Immune profiling of pregnant Toxoplasma-infected US and Colombia patients reveals surprising impacts of infection on peripheral blood cytokines

Abstract

In North America (NA) and Europe, the majority of toxoplasmosis cases are benign and generally asymptomatic, whereas in South America (SA) toxoplasmosis is associated with much more severe symptoms in adults and congenitally infected children. The reasons for these differences remain unknown; currently, there is little information from patients in either region on how the immune system responds to infection with Toxoplasma gondii. Here, we report the relative abundance of 51 serum cytokines from acute and chronic toxoplasmosis cohorts of pregnant women from the United States, where approximately one-half of clinical isolates are Type II, and Colombia, where clinical isolates are generally "atypical" or Type I-like strains. Surprisingly, the results showed notably lower levels of 23 cytokines in acutely infected patients from the United States, relative to uninfected US controls. In acutely infected Colombian patients, however, only 8 cytokine levels differed detectably with 4 being lower and 4 higher relative to uninfected controls. Strikingly, there were also differences in the cytokine profiles of the chronically infected patients relative to uninfected controls in the US cohort. Hence, Toxoplasma appears to specifically impact levels of circulating cytokines, and our results may partly explain region-specific differences in the clinical spectrum of toxoplasmosis.

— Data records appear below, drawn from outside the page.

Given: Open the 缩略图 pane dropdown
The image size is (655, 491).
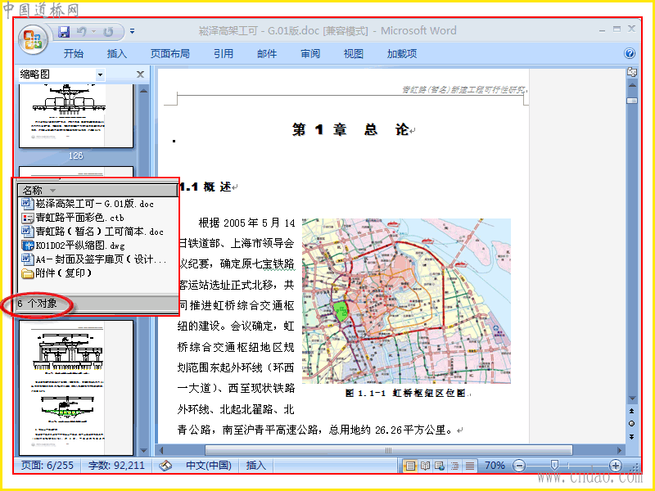Looking at the screenshot, I should (100, 75).
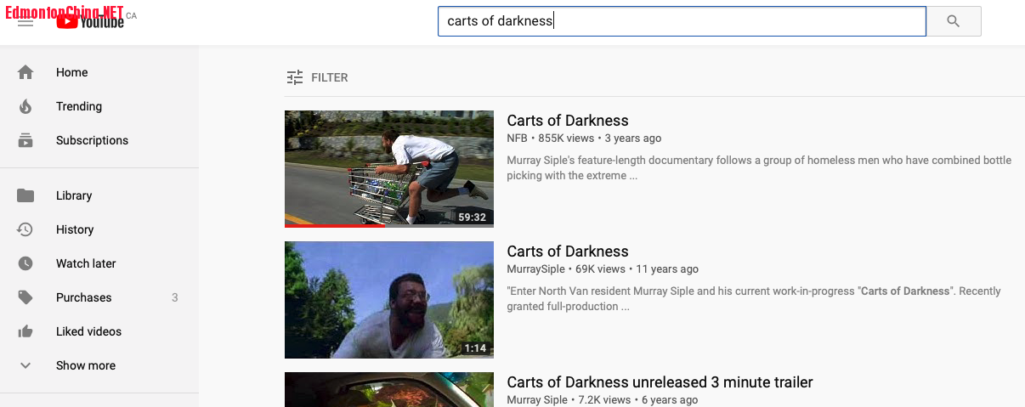Open MurraySiple channel link
Screen dimensions: 1025x407
pos(535,269)
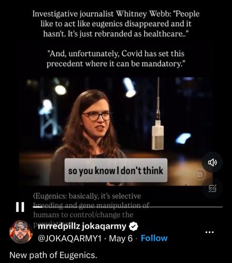
Task: Click the Whitney Webb quote headline text
Action: click(x=116, y=24)
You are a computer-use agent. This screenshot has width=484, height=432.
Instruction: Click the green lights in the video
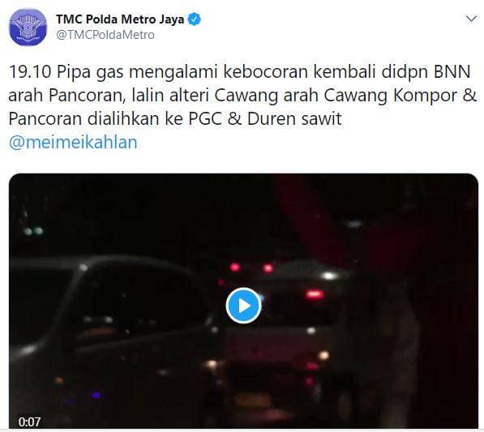tap(33, 231)
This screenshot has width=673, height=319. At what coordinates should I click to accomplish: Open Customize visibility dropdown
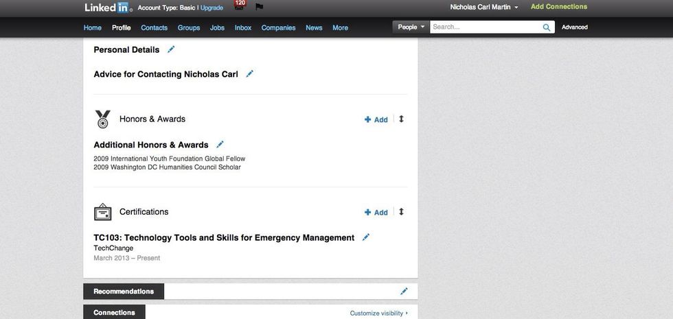coord(378,314)
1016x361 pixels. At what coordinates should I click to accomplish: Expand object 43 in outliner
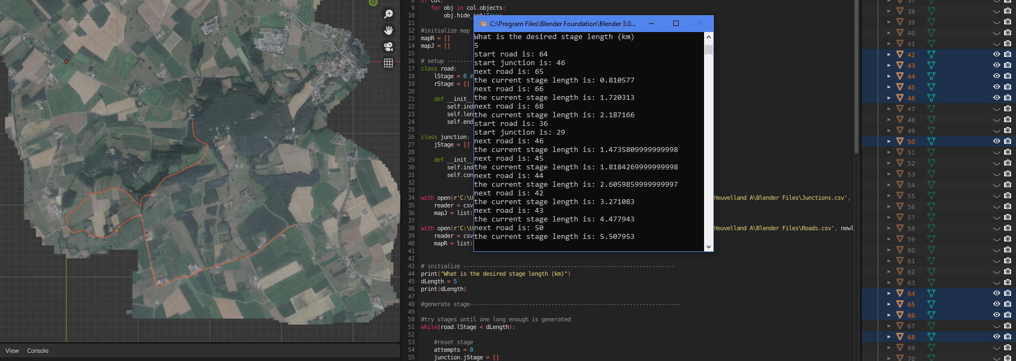[889, 65]
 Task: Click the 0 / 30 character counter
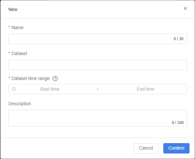179,39
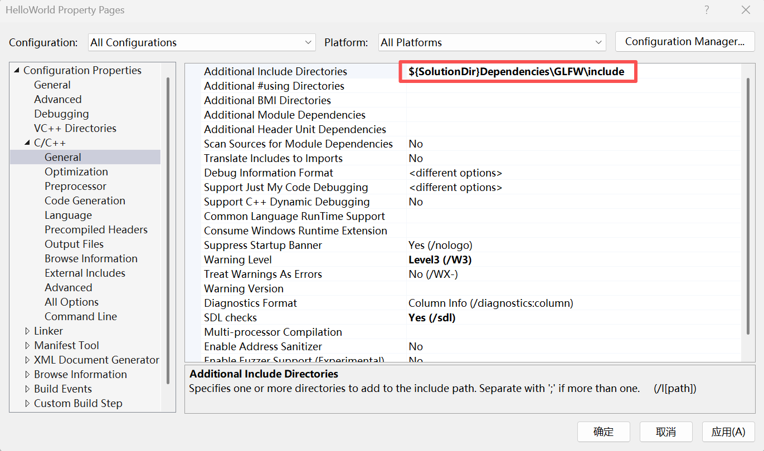764x451 pixels.
Task: Edit the Additional Include Directories value
Action: [517, 72]
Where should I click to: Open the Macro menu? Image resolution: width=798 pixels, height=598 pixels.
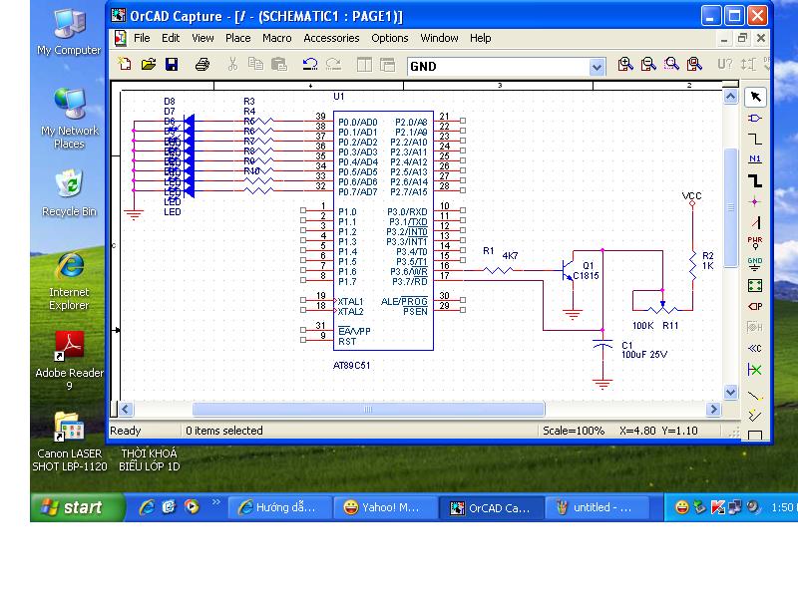point(276,38)
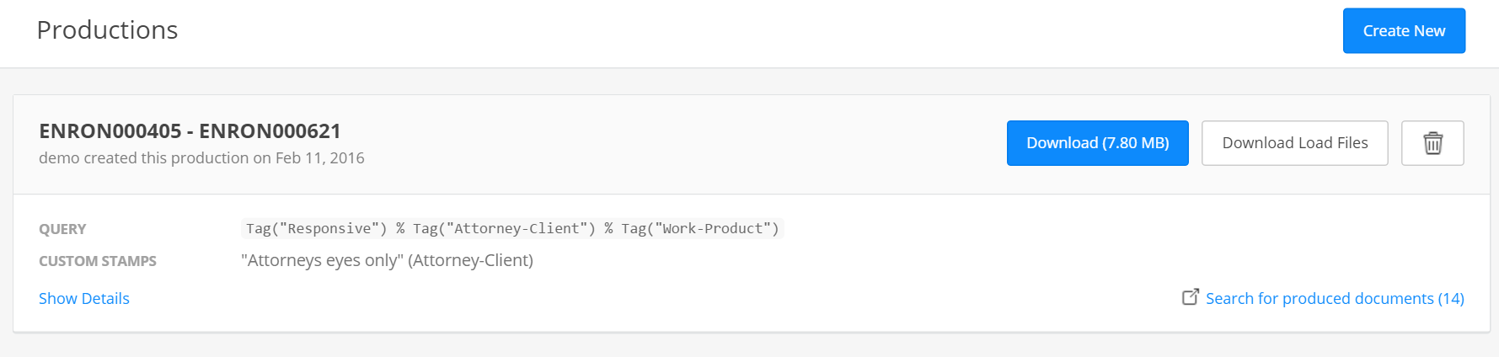Image resolution: width=1499 pixels, height=357 pixels.
Task: Open Search for produced documents (14)
Action: pyautogui.click(x=1335, y=299)
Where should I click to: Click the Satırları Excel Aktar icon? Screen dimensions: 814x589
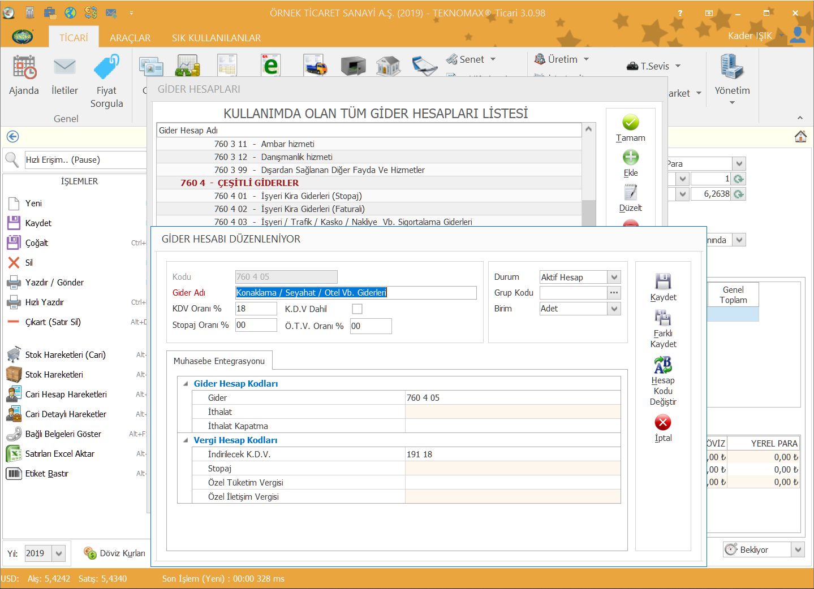pos(14,454)
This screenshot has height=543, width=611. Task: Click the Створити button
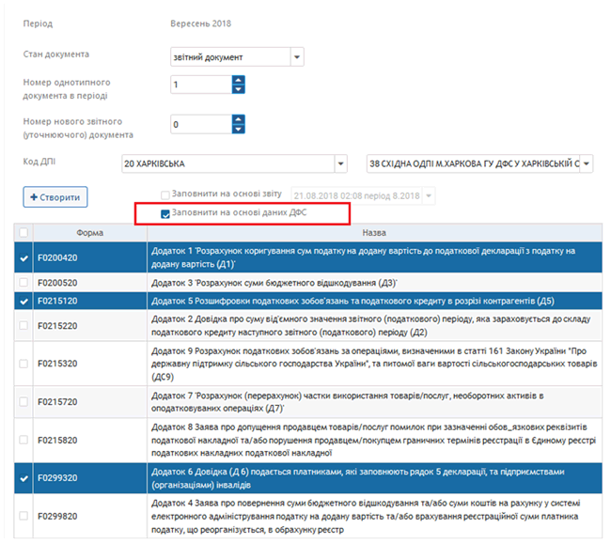click(55, 197)
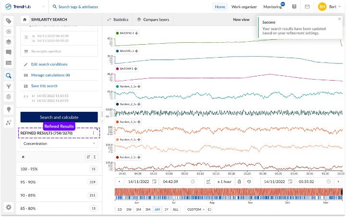Open the mail inbox icon
This screenshot has width=346, height=217.
point(307,7)
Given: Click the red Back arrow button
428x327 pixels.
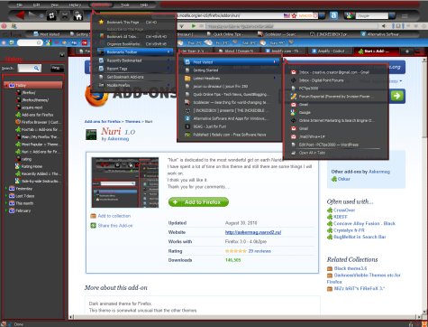Looking at the screenshot, I should (x=20, y=15).
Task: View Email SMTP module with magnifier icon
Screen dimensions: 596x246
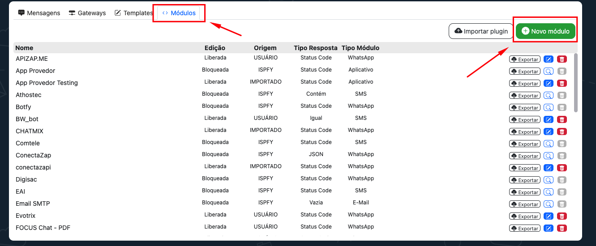Action: (x=549, y=204)
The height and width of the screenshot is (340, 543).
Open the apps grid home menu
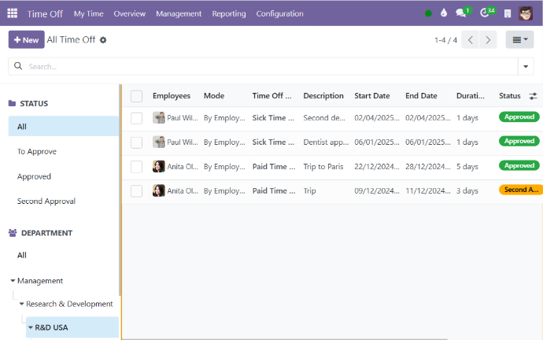pyautogui.click(x=12, y=13)
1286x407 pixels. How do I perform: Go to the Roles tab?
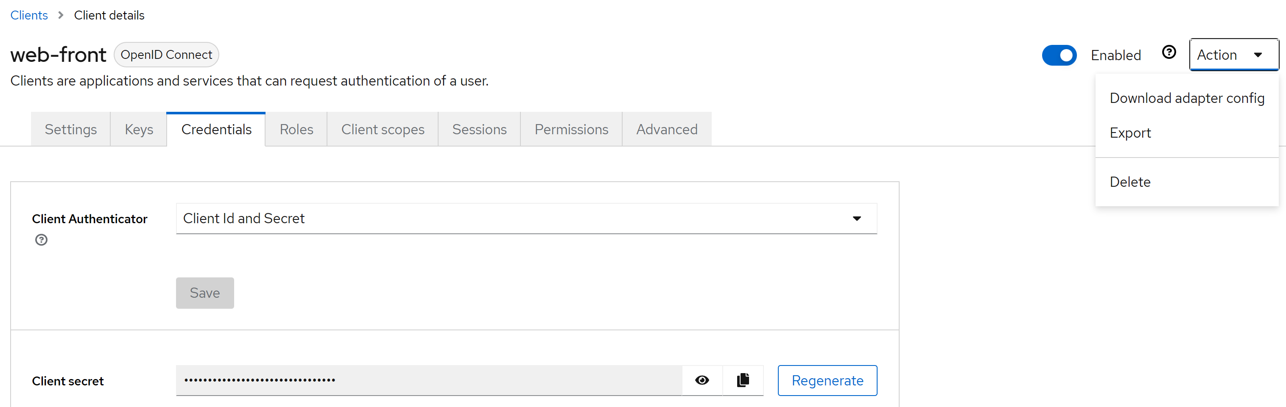coord(297,130)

Keywords: Colombia; Toxoplasma gondii; acute; chronic; congenital, cytokine profile; cytokines; pregnant; toxoplasmosis.

Figure 1.

Cytokine profiling of infected US cohorts. A, Median florescent intensity (MFI) values (y-axis) represent the ratio of the average MFI per cytokine between acute and uninfected, and chronic and uninfected pregnant US women. All cytokines shown had statistical significance for the acute to uninfected comparison (P < .05 at FDR 5%). Nine cytokines (denoted by ^§) also had a raw P value < .05 for the chronic to uninfected comparison, although none were significant (P < .05) between these 2 groups using the more stringent test of having the FDR set at 5%. Dotted line at 1 represents no difference in MFI values between uninfected and infected cohorts. B, MFI values (y-axis) reported for all cohorts (x-axis): Uninfected (U), Acute (A), and Chronic (C) for those cytokines found to be significantly different between uninfected and acutely infected cohorts. Abbreviation: FDR, false discovery rate.

Figure 2.

Cytokine profiling of infected Colombian cohorts. A, MFI values (y-axis) represent the ratio of the average MFI per cytokine between acute and uninfected, and chronic and uninfected pregnant Colombian women. All cytokines shown had statistical significance for the acute to uninfected comparison (raw P < .05). Eight cytokines (denoted by *) were also significant (P < .05) using the more stringent test where the FDR is set to 5%. No significant differences were detected between the chronic and uninfected cohorts. Dotted line at 1 represents no difference in MFI values between uninfected and infected cohorts. B, MFI values (y-axis) reported for all cohorts (x-axis): Uninfected (U), Acute (A), and Chronic (C) for those cytokines found to be significantly different between uninfected and acutely infected cohorts. Abbreviations: FDR, false discovery rate; MFI, median florescent intensity.

Figure 3.

Schematic of cytokines significantly dysregulated between US acute, US chronic, and Colombian acute cohorts in comparison to uninfected cohorts sampled within the same country. All cytokines significant in any pair-wise combination (P < .05), either with the more stringent FDR of 5% (for the US samples) or a raw P value < .05 (for the Colombian cohort) were included. Arrows and arrowheads indicate the difference relative to uninfected controls in the US and Colombian cohorts, respectively. Abbreviation: FDR, false discovery rate.